Because the stream buffer accumulates the whole payload during one
`deserialize()` call, the buffer is always exactly full after a fill, so
**every small read reallocates and copies the entire buffer**
(`readByte` → grow by 1 byte → copy N bytes). Total work is Σ ≈ n²/2
byte copies plus an n-byte allocation per few bytes read. Payloads ≤
1.1.0 were unaffected (growth was 4x/1.5x with greedy reads).
## What does this PR do?
Makes stream buffer growth geometric again while keeping the
allocation-bounding intent of #3748:
- `ForyInputStream.fillBuffer` / `ForyReadableChannel.fillBuffer`: on
the verified path (stream/channel proved it has the bytes), grow to
`max(targetSize, 2 * capacity)` instead of exactly `targetSize`.

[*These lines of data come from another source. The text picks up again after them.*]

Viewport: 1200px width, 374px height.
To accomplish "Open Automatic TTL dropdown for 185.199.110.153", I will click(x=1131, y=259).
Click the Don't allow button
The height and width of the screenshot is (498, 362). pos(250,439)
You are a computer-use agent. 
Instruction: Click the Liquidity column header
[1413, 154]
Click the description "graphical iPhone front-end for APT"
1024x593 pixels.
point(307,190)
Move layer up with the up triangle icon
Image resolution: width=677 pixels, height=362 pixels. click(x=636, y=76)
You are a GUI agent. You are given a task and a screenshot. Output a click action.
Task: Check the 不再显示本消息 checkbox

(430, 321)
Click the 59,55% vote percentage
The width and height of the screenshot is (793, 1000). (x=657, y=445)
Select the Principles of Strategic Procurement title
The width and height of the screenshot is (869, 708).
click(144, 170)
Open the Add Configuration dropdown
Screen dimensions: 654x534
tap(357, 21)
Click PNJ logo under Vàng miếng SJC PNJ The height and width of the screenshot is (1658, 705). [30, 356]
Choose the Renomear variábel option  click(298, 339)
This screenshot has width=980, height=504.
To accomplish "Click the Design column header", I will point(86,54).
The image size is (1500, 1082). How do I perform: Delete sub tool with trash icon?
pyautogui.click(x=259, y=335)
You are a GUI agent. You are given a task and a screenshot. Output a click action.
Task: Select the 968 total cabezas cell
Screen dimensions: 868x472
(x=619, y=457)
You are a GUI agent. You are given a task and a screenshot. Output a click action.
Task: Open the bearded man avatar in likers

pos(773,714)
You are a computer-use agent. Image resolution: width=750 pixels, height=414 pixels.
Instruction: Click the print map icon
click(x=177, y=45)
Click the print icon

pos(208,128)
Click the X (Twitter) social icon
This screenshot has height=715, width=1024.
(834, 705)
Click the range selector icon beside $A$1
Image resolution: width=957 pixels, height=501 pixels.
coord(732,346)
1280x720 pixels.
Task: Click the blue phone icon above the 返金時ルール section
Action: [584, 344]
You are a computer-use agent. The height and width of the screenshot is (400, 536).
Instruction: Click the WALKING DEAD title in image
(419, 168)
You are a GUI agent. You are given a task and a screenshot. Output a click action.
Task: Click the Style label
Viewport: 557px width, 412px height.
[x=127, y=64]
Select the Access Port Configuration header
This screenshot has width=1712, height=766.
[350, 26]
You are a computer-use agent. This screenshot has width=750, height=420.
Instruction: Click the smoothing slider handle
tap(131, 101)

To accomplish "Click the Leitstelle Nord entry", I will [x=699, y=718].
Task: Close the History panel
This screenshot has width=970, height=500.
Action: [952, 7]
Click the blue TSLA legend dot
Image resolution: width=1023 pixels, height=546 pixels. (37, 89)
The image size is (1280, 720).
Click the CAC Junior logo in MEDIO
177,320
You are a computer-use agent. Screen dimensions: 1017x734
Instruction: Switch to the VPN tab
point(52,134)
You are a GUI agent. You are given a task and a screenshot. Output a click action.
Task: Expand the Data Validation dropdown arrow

- `nextBufferSize`: drop the `Math.min(grown, targetSize)` cap so the
unverified fallback doubles instead of creeping by the requested amount.
Allocation on this path is still bounded by ~2× the bytes actually
received, so truncated/hostile streams still fail before large
allocations — all assertions of `testStreamFillGrowsFromBufferedBytes`
(added in #3748) are unchanged and still pass.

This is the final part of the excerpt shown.